STATED TASK A → Rewrite the listing from its start up to and including the line containing "26 [487, 50]", replacing "Muskies" with "Majors" and leaving everything else unchanged. Leave the pictures out of your answer.

:: PASSAGE GIVEN

Public Benefit

Conducting Overseas Site Visits

The International Journal
of Not-for-Profit Law

Volume 3, Issue 2, December 2000

By Victoria B. Bjorklund and Jennifer I. Goldberg
Simpson Thacher & Bartlett,
New York, N.Y.

The American public is the most generous in the world in terms of dollars given, and U.S. donors are becoming more and more involved with international issues. The enormous range of international activities conducted or funded by U.S. charities occasionally gives rise to the need to conduct site visits overseas. This article discusses how U.S. charities may use site visits to ensure, for themselves, their donors, and in some cases, the Internal Revenue Service (the “IRS”), that foreign activities are being conducted in conformity with the missions and standards of the U.S. charity and that funds are used for the purposes for which grants were made.

A U.S. charity may receive tax-deductible charitable contributions from U.S. donors and use these funds to conduct activities abroad. A U.S. charity may directly conduct programs in a foreign country,[1] or it may fund activities abroad through another organization located in the foreign country.[2]In the latter instance, to ensure that U.S. donors are eligible to receive a federal income tax deduction for their contributions, the U.S. charity must ensure that it has “discretion and control” over the flow of funds to the foreign recipient (i.e., the U.S. charity must show that it has full control over funds donated to it and discretion to ensure that the funds are used to carry out its charitable purposes).[3] In addition, a U.S. charity may fund overseas activities by providing financial assistance to a foreign government, so long as the funds are used exclusively for charitable purposes and the grant furthers the purposes for which the U.S. charity was formed. Furthermore, if the U.S. charity is a private foundation, extensive recordkeeping is required in connection with international grants.[4]

Site visits provide one excellent way for a U.S. charity to evaluate whether its overseas programs are effective, to determine that funds are used efficiently and to illustrate its exercise of discretion and control. While in many respects the planning and execution of international site visits is identical to that required for domestic visits, [5]there are special issues that may arise for U.S. funders abroad.

::::
:: SUPPLIED RECORDS

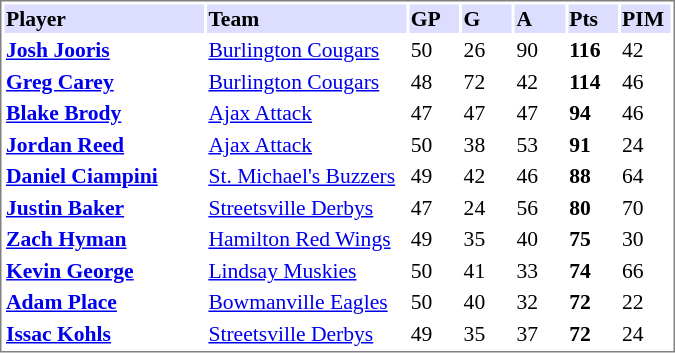
88 [593, 176]
38 [487, 144]
32 [540, 302]
48 [434, 82]
Justin Baker [104, 208]
116 [593, 50]
70 [646, 208]
Issac Kohls [104, 334]
Hamilton Red Wings [306, 239]
Kevin George [104, 270]
22 [646, 302]
G [487, 18]
Josh Jooris [104, 50]
PIM [646, 18]
Lindsay Muskies [306, 270]
53 [540, 144]
Team [306, 18]
90 [540, 50]
Player [104, 18]
37 [540, 334]
St. Michael's Buzzers [306, 176]
Adam Place [104, 302]
114 [593, 82]
26 [487, 50]
91 [593, 144]
64 [646, 176]
33 [540, 270]
Jordan Reed [104, 144]
74 [593, 270]
Daniel Ciampini [104, 176]
56 [540, 208]
A [540, 18]
66 [646, 270]
30 [646, 239]
94 [593, 113]
Pts [593, 18]
GP [434, 18]
80 [593, 208]
Bowmanville Eagles [306, 302]
41 [487, 270]
75 [593, 239]
Blake Brody [104, 113]
Greg Carey [104, 82]
Zach Hyman [104, 239]
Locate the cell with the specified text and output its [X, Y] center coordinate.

::::

STATED TASK B →
Answer these questions about the article on overseas site visits:
(i) In which journal did the article appear?
(ii) With which law firm are the authors listed?
(iii) What does the article say is required when the U.S. charity is a private foundation making international grants?

EXERCISE SOLUTION A →
88 [593, 176]
38 [487, 144]
32 [540, 302]
48 [434, 82]
Justin Baker [104, 208]
116 [593, 50]
70 [646, 208]
Issac Kohls [104, 334]
Hamilton Red Wings [306, 239]
Kevin George [104, 270]
22 [646, 302]
G [487, 18]
Josh Jooris [104, 50]
PIM [646, 18]
Lindsay Majors [306, 270]
53 [540, 144]
Team [306, 18]
90 [540, 50]
Player [104, 18]
37 [540, 334]
St. Michael's Buzzers [306, 176]
Adam Place [104, 302]
114 [593, 82]
26 [487, 50]

EXERCISE SOLUTION B →
(i) The International Journal of Not-for-Profit Law
(ii) Simpson Thacher & Bartlett
(iii) Extensive recordkeeping is required in connection with international grants.